Story for performance #514
webcast from Sydney at 07:37PM, 16 Nov 06

Yo La Tengo sings: ‘Hey Mister Tough, don’t you think we’ve suffered enough? Why don’t you meet me on the dance floor…’ From the album: I’m not afraid of you and I will beat your ass. ‘Pretend everything will be alright.’

Hope you like it. I will use all hope to draw up strength and strategies for prevention. I have the technology. I will use references from my inbox to counter all violence today. It is a vain attempt. Vain hope. It is all I can do.

It is just that hope is something most of my friends don’t believe in. Vicki won’t even use the word any more. But someone else might need it. Because Zena writes from Beirut today. Three friends of hers were injured in bullet shower. Shot down by the Israeli army. Zena calls for an end to all of this, the things she sees around her every day, her city in ruins, once again, seemingly hopeless, a city she loves and I can only hope to understand. Only this story today: Zena’s friends together in their car waiting for some kunafa, a van circling. An m-16 in view. And then ‘The three of us hit the floor of the car. All around us…shooting, shooting, shooting. So close. So close. Israeli secret service…dressed up like an Arab’. I quote Zena quoting her sister Annemarie.

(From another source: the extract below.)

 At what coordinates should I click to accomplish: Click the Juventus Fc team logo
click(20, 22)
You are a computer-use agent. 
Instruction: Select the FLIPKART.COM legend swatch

‘Nothing much is happening in Beirut, we go on from day to day looking forward to that moment when we can come and go to our homeland without any restrictions or special permission. Regards to all in Bethlehem. Yours, Edward’—June 12th, 1968 (letter from my uncle to his family).

Annemarie’s email signature today. Today (now yesterday), she sees ‘them’ crawling the streets. In and out of vans. Makes me think of classic serial killer scenarios. Bodies captured by some random psychopath and dumped in the back of an anonymous white van. News from Beirut. Hope this ends. Men with guns. Annemarie once again: ‘Mustarabeen’…Israeli agents who dress like Arabs. Guns from vans. Just waiting for kunafa. Then the shooting. Oh god, the sound. Put your hands over your heads. Was that a direct hit? Two sisters and a curator. Where did all these men come from? Some army, some agents. Mobile call from Mohammed, the fear in Annemarie’s voice. What is happening? Is happening again?

Zena reminds us: it is all too familiar and it must end. Otherwise hope must die. Or as Annemarie says: ‘I think I will die today. I am going to die today. We are all okay. Nothing happened. There’s a bullet in the car. It hit the back of the car. It didn’t hit the gas tank. It didn’t hit the gas tank. We are okay. But three young men tonight are not. And many, many more are not. This is nothing new, nothing out of the ordinary.’ So now here is some spreading of word. Word came to me from Zena—call it spread—spoken by me who does not know the reference but it has to be said: hope must die. Something else to replace it.

Zena’s blog words have kept us (all) connected to her since that day in July. Her latest entry tells us that her dear friend has just lost her battle with cancer with a picture of her friend dressed as Wonder Woman.

This is no official announcement. This is no attempt to speak on behalf of. Just a recount of a day in Beirut where four friends drive through a city street, out for some kunafa. Something from Annemarie, the filmmaker, and her passengers: her sister and a curator friend and Mohammed who went for sweets. Kunafa: It is made from cheese and flour, sugar, water and lemon. It is extremely sweet and irresistable. Waiting, waiting, waiting on the floor of the car thinking that putting your hands over your head is sort of ridiculous, the car windows smashed, a bullet left behind. The guy in disguise goes back to the van. Some other guy is grabbed off the street and thrown in the back. Annemarie’s car is side-swiped, some damage, but relatively safe. Another day in the middle of a shoot out. Trapped in a car with nowhere to go.

Where to now then? Operation over. From one city to another. I have no stories to return to Annemarie or Zena. Only those passed on via proxy. ‘There are only bad options and we need to choose the least bad of all.’ Hope you like it.

Adapted for performance by Barbara Campbell from a story by Jason Sweeney, Unreasonable Adults.